Relazioni

6 - Altre informazioni

6 - ALTRE INFORMAZIONI

6.1 – OPERAZIONI CON PARTI CORRELATE

I rapporti intrattenuti con le società controllate e con le società partecipate in misura rilevante o correlate hanno avuto un andamento del tutto regolare e corretto. Esse attengono ad operazioni di norma riconducibili all’ordinaria attività bancaria (gestione del credito e prestazioni di servizi).
Per informazioni di dettaglio sulle entità suddette, si rinvia a quanto esposto nella Parte H della Nota integrativa.
I rapporti con parti correlate, individuate secondo il disposto dello IAS 24, rientrano nella normale operatività della Banca e sono regolati a condizioni di mercato oppure, in assenza di idonei parametri, sulla base dei costi sostenuti.

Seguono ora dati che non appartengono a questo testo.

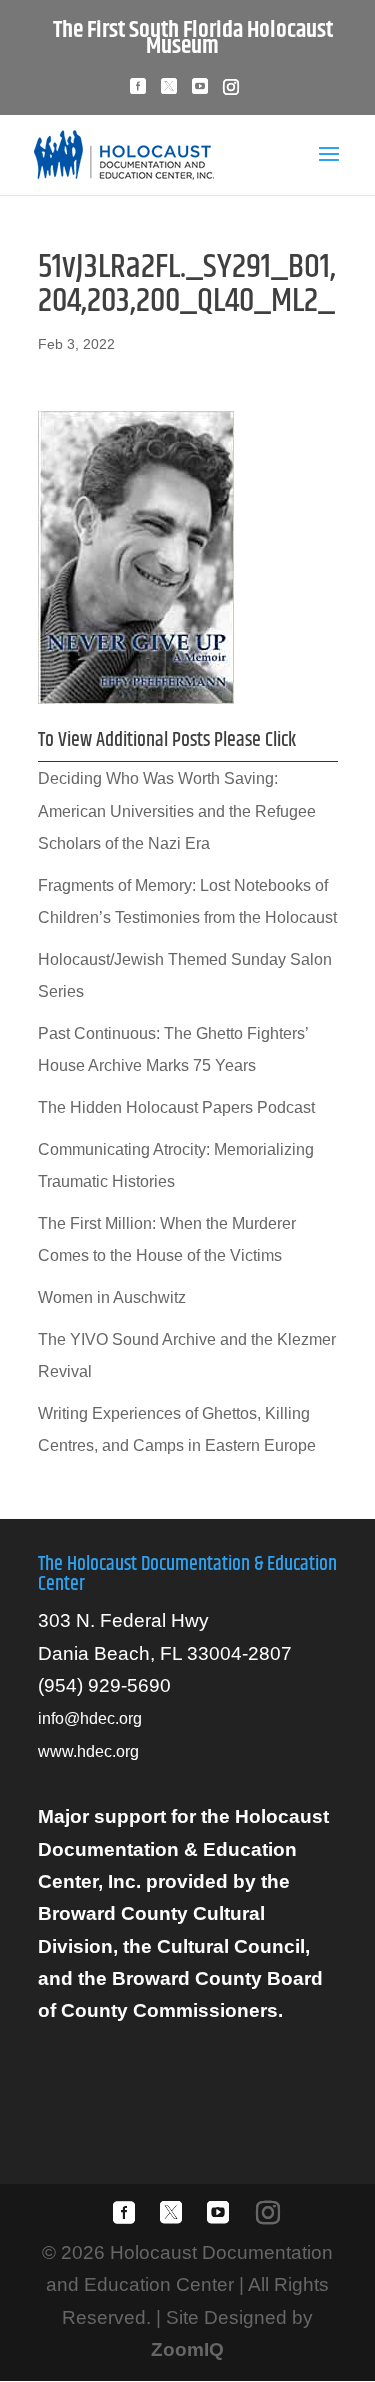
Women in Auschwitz (112, 1297)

Detti rapporti sono percentualmente irrilevanti sia sull’ammontare totale dei crediti, sia sull’ammontare totale della raccolta.
Ai sensi della disciplina prudenziale in materia di attività di rischio e conflitti di interesse nei confronti di soggetti collegati, si evidenzia che nell’esercizio 2014 non sono state compiute operazioni di maggiore rilevanza con soggetti collegati, ai sensi della normativa di riferimento e dei criteri adottati nell’ambito delle politiche assunte, sulle quali l’Amministratore Indipendente abbia reso parere negativo o formulato rilievi.
Relativamente ai compensi corrisposti, dalla Banca agli Amministratori, ai Sindaci, al Direttore generale e ad altri soggetti con responsabilità strategiche, si rinvia al Documento sulle Politiche di Remunerazione.
La nota integrativa, Parte H - Operazioni con parti correlate, riporta i crediti e le garanzie rilasciate ad Amministratori, Sindaci, Direttore generale e Dirigenti con responsabilità strategiche, nel rispetto di quanto previsto dall’articolo 136 del Decreto legislativo 1° settembre 1993 n. 385.

 

6.2 - RESPONSABILITA’ AMMINISTRATIVA

La Banca ha da tempo adottato il proprio modello organizzativo, ai sensi del D.Lgs 231/01, allo scopo di prevenire gli eventuali reati che potrebbero essere commessi nell’esercizio dell’attività sociale.
Il Collegio Sindacale è incaricato di svolgere i compiti previsti dalla normativa per l’Organismo di Vigilanza.

 

6.3 - SICUREZZA SUL POSTO DI LAVORO

Nel corso del 2014 sono state regolarmente svolte le attività pianificate in merito agli adempimenti relativi alla legge 626/94 e successive modificazioni e/o integrazioni.

 

6.4 - RELAZIONI CON IL PERSONALE E SINDACALI

Anche nel 2014 le modalità di confronto e negoziazione con le Organizzazioni Sindacali hanno confermato un sistema di relazioni sindacali corretto e basato sul confronto costruttivo fra le parti.
In ottemperanza al nuovo Dlgs 32/2007 e in attuazione della Direttiva Comunitaria 2003/51/CE si precisa che la Banca, nel corso del 2014, non ha subito decessi sul luogo di lavoro, né infortuni gravi, malattie professionali e/o casi di mobbing.

 

6.5 - RELAZIONI CON L’AMBIENTE

L’organo amministrativo ritiene di poter omettere le informazioni di cui trattasi, in quanto non sono significative in ragione dell’attività svolta.

 

6.6 - ARBITRO BANCARIO FINANZIARIO

Con riferimento alle Disposizioni di Banca d’Italia sui sistemi di risoluzione stragiudiziale delle controversie relative ad operazioni e servizi bancari e finanziari, la Banca, al fine di prevenire l’insorgere di controversie e di risolvere, già nella fase preliminare, le situazioni di potenziale insoddisfazione del cliente, ha a suo tempo istituito l’Ufficio Reclami presso l’Ufficio Legale e aderisce all'Arbitro Bancario Finanziario.
Conforta la contenuta quantità di reclami in materia di servizi di investimento e di trasparenza dei servizi bancari, tutti prontamente riscontrati.